Abstract: OBJECTIVE: To verify whether headaches (HAs) are associated with temporomandibular disorders (TMD) in young Brazilian adolescents. METHODS: From a population sample, 3117 public school children (12 to 14 y) were randomly invited to participate in this study. TMD was assessed according to the Research Diagnostic Criteria for Temporomandibular Disorders (RDC/TMD) Axis I, in addition to questions #3, #4, and #14 of Axis II history questionnaire. HAs were investigated with question #18 of RDC/TMD Axis II. Chronic TMD pain was considered as pain that has persisted for 6 months or more, as proposed by the International Association for the Study of Pain. The statistical analysis consisted of chi tests, odds ratio (OR), and logistic regression models, adopting a significance level of 5%. RESULTS: The sample included 1307 individuals (a response rate of 41.93%), and 56.8% (n=742) were girls. Overall, 330 adolescents (25.2%) were diagnosed with painful TMD and 595 (45.5%) presented with HAs.

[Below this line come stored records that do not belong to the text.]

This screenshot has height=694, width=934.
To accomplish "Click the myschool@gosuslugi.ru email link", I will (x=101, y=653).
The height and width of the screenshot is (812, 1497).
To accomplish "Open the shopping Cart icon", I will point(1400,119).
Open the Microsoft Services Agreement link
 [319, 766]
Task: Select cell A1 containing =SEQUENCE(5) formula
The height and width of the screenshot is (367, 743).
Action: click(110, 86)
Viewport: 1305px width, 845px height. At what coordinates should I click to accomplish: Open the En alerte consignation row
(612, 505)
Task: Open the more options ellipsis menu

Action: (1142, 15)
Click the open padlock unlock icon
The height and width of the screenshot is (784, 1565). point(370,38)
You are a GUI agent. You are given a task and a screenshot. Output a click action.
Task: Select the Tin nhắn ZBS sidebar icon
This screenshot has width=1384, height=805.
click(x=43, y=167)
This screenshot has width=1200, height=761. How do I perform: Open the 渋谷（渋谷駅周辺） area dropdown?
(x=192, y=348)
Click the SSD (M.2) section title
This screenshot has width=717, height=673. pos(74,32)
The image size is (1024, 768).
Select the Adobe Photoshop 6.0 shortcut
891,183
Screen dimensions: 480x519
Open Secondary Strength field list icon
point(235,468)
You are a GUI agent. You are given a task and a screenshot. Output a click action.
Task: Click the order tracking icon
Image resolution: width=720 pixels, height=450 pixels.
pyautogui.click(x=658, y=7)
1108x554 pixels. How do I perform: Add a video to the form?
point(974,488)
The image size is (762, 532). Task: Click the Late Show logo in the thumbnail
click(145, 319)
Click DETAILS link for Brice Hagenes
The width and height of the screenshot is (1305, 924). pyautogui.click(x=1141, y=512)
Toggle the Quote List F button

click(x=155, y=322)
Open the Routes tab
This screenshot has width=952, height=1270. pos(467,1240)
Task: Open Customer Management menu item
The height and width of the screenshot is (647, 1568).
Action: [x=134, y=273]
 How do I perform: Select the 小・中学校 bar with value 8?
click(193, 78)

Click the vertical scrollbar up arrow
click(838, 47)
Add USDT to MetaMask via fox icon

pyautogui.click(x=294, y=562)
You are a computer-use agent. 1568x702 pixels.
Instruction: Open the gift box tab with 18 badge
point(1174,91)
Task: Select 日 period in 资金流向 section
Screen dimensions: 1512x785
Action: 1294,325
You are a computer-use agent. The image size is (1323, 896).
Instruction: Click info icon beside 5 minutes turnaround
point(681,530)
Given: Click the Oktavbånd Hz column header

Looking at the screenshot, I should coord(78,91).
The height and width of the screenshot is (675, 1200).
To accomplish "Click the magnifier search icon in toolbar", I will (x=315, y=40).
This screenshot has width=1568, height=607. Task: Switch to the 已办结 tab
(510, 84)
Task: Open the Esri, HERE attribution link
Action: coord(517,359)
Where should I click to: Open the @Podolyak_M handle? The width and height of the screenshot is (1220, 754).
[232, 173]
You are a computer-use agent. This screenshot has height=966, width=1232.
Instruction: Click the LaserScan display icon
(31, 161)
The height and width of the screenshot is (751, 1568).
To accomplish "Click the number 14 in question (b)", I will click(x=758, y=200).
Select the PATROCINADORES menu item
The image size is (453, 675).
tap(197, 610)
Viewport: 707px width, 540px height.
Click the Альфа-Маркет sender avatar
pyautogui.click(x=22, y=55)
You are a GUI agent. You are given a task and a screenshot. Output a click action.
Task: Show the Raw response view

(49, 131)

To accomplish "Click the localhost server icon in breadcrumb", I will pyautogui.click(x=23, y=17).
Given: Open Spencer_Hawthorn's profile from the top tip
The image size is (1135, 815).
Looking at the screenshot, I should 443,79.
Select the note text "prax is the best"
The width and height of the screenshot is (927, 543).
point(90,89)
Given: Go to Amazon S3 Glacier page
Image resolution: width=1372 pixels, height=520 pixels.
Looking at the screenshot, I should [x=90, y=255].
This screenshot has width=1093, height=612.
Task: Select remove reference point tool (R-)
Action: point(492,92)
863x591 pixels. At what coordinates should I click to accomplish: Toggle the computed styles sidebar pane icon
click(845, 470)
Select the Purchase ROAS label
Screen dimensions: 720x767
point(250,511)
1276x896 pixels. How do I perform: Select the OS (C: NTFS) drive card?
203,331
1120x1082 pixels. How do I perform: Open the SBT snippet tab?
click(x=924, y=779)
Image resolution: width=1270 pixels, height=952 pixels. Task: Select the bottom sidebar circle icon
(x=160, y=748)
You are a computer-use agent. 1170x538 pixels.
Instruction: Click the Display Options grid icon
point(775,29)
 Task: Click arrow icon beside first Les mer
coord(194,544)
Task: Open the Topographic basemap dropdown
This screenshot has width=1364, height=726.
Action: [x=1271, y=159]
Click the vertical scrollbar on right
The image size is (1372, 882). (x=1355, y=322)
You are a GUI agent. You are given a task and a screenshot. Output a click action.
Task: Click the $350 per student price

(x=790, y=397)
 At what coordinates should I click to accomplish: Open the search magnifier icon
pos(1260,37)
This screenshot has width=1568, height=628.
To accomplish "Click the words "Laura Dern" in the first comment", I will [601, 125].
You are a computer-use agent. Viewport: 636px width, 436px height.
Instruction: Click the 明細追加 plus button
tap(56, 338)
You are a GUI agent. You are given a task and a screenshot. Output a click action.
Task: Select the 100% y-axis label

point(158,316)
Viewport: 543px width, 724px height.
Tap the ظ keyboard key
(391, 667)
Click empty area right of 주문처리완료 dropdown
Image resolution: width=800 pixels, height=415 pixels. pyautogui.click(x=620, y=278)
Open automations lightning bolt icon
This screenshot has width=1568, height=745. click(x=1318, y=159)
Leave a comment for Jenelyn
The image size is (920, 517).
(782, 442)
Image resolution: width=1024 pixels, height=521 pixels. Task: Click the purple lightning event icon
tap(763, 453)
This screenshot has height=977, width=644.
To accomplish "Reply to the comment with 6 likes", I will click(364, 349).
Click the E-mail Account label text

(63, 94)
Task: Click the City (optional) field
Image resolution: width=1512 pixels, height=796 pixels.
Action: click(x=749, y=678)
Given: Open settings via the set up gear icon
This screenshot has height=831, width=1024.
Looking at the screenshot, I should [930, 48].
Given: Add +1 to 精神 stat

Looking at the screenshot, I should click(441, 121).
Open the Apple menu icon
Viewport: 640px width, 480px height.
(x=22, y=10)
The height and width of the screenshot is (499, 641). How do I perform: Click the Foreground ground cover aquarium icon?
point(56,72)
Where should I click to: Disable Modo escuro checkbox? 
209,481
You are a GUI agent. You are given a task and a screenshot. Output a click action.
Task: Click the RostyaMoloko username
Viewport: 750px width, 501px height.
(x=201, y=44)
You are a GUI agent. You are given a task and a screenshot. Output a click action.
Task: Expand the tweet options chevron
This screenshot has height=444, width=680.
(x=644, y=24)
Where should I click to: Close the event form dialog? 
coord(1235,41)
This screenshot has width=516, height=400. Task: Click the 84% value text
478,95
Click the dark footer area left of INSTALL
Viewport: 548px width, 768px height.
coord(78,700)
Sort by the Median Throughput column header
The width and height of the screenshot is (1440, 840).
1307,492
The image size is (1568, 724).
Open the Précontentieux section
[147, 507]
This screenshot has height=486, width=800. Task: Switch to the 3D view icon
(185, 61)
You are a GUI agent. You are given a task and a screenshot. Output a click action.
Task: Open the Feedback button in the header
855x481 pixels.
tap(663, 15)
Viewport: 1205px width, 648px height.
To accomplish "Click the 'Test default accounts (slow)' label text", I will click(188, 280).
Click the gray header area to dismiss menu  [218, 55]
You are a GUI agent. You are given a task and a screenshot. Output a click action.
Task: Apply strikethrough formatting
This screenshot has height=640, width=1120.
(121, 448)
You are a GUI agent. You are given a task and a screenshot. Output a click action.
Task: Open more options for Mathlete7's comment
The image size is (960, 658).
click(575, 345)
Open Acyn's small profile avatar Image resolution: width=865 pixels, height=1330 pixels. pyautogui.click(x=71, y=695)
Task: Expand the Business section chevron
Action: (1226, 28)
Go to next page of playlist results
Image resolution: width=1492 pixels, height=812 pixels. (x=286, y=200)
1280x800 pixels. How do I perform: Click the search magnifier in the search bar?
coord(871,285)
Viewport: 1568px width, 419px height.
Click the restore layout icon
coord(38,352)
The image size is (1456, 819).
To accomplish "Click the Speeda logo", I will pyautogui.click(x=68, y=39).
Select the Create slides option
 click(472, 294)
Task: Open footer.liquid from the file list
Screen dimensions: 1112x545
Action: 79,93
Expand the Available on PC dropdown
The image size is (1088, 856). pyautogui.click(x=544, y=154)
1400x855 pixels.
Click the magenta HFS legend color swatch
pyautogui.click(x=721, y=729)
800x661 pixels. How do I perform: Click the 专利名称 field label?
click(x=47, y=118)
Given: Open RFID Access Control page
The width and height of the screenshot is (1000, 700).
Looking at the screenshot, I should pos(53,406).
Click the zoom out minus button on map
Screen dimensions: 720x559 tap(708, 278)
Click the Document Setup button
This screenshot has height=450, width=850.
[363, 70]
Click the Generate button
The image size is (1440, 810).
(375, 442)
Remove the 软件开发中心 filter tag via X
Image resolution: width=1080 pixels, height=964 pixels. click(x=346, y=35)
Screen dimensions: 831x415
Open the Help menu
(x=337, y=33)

Individuals presenting with HAs were more likely to present painful TMD (OR=4.94; 95% confidence interval [CI], 3.73-6.54, P<0.001), especially combined muscle and joint painful TMD (OR=7.58; 95% CI, 4.77-12.05, P<0.001). HAs also increased the risk to a higher magnitude for chronic TMD pain (OR=6.12; 95% CI, 4.27-8.78, P<0.0001). All estimated ORs remained essentially unchanged after adjusting for sex. DISCUSSION: HAs were a potential risk factor for TMD in adolescents, and the risk was particularly higher for painful and chronic TMD. When HAs are present in young adolescents, a complete examination is strongly recommended with regard to the presence of painful TMD, and vice versa.